For the VIVA trial, the researchers randomly assigned 50,156 Danish men aged 65 to 74 years to receive screening for PAD, AAA and hypertension or to receive no screening.

Patients diagnosed with PAD or AAA returned for confirmation and to be started on medical therapy, and patients diagnosed with AAA were offered annual control or surgical/endovascular repair. Patients diagnosed with hypertension were referred to their general practitioner for management.

The primary outcome was all-cause mortality at 5 years.

At a median follow-up of 4.4 years, 10.2% of those in the screening group and 10.8% of those in the control group had died (HR = 0.93; 95% CI, 0.88-0.98).

This translated to an absolute risk reduction of 0.006 (95% CI, 0.001-0.011) and a number needed to invite of 169 to prevent one death, Jes. S. Lindholt, PhD, from the department of cardiothoracic and vascular surgery at Odense University Hospital, Odense, Denmark, and the Vascular Research Unit at Viborg Hospital, Viborg, Denmark, and Rikke Søgaard, PhD, from the departments of public health and clinical medicine at Aarhus University, Denmark, wrote.

The groups did not differ during the study period in onset of diabetes, intracerebral hemorrhage, renal failure, cancer or 30-day mortality after CV surgery, according to the researchers.

In a related editorial, Chadi Ayoub, MD, and M. Hassan Murad, MD, MPH, both from the Mayo Clinic Evidence-based Practice Center, Rochester, Minnesota, wrote that more research on this issue is needed in women, people of nonwhite race, younger people and people from low- and middle-income countries, and that more data are needed on the effects of interventions such as smoking cessation, lifestyle changes, AAA repair and the effects of surveillance.

“The VIVA trial presents thought-provoking findings. However, implementation of this screening intervention requires more proof than presented in this study,” they wrote.

The results were also presented at the European Society of Cardiology Congress.

by Erik Swain

Disclosure: The authors and editorial writers report that they have no relevant financial disclosures.

Collected material:

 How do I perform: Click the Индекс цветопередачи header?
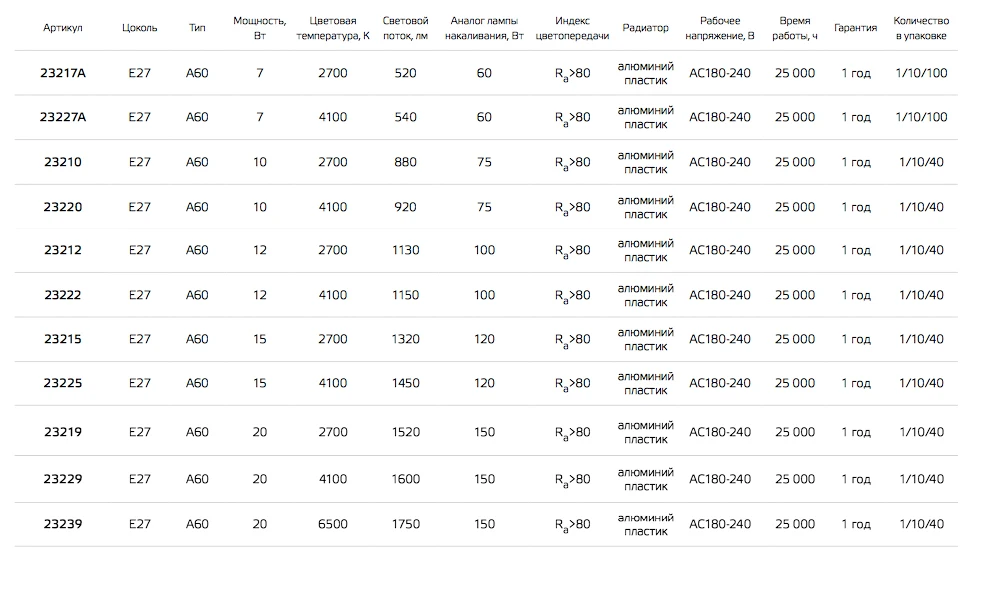pyautogui.click(x=572, y=28)
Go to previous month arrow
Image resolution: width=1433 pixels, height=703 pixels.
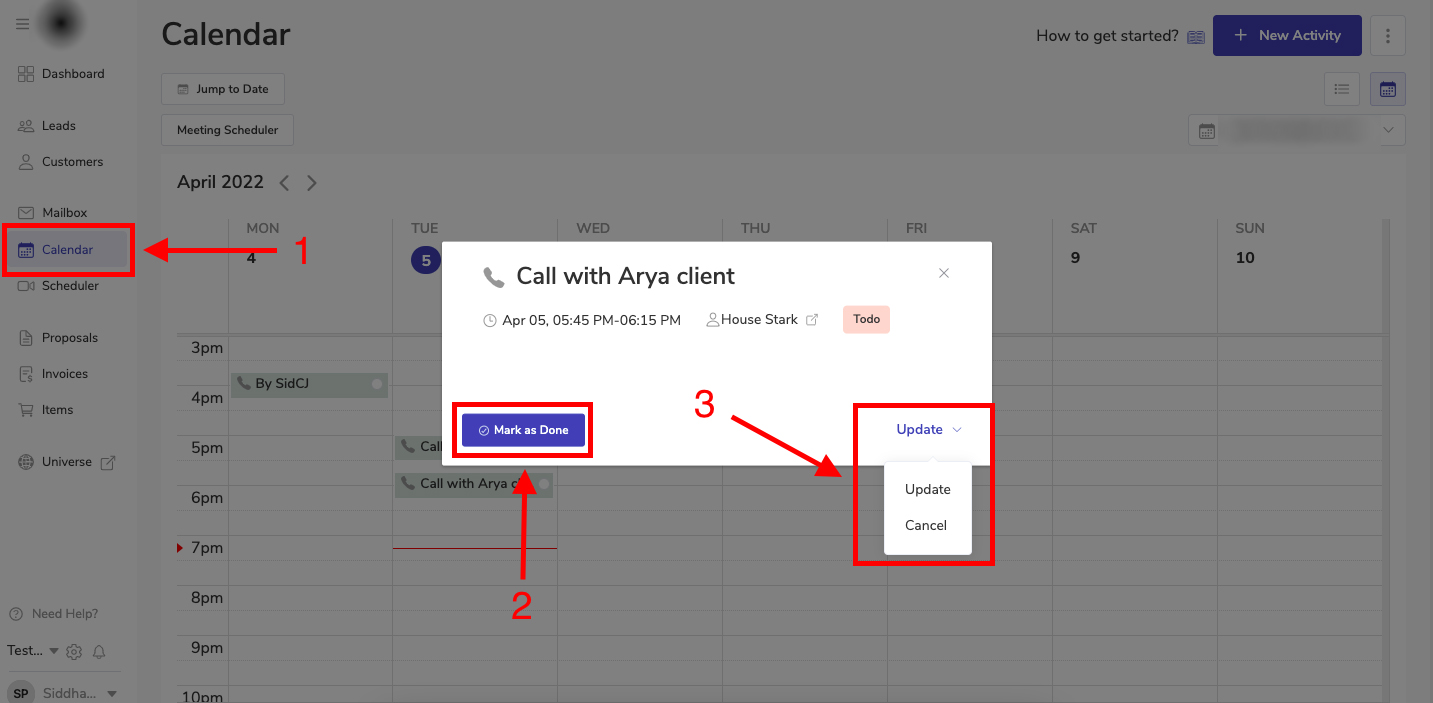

Activity 1:
From the article on the VIVA screening trial, output the stretch from "The results were" through "relevant financial disclosures.".
Activity 2:
According to the article on the VIVA screening trial, why did patients diagnosed with PAD or AAA return after screening?

Result 1:
The results were also presented at the European Society of Cardiology Congress.

by Erik Swain

Disclosure: The authors and editorial writers report that they have no relevant financial disclosures.

Result 2:
They returned for confirmation and to be started on medical therapy.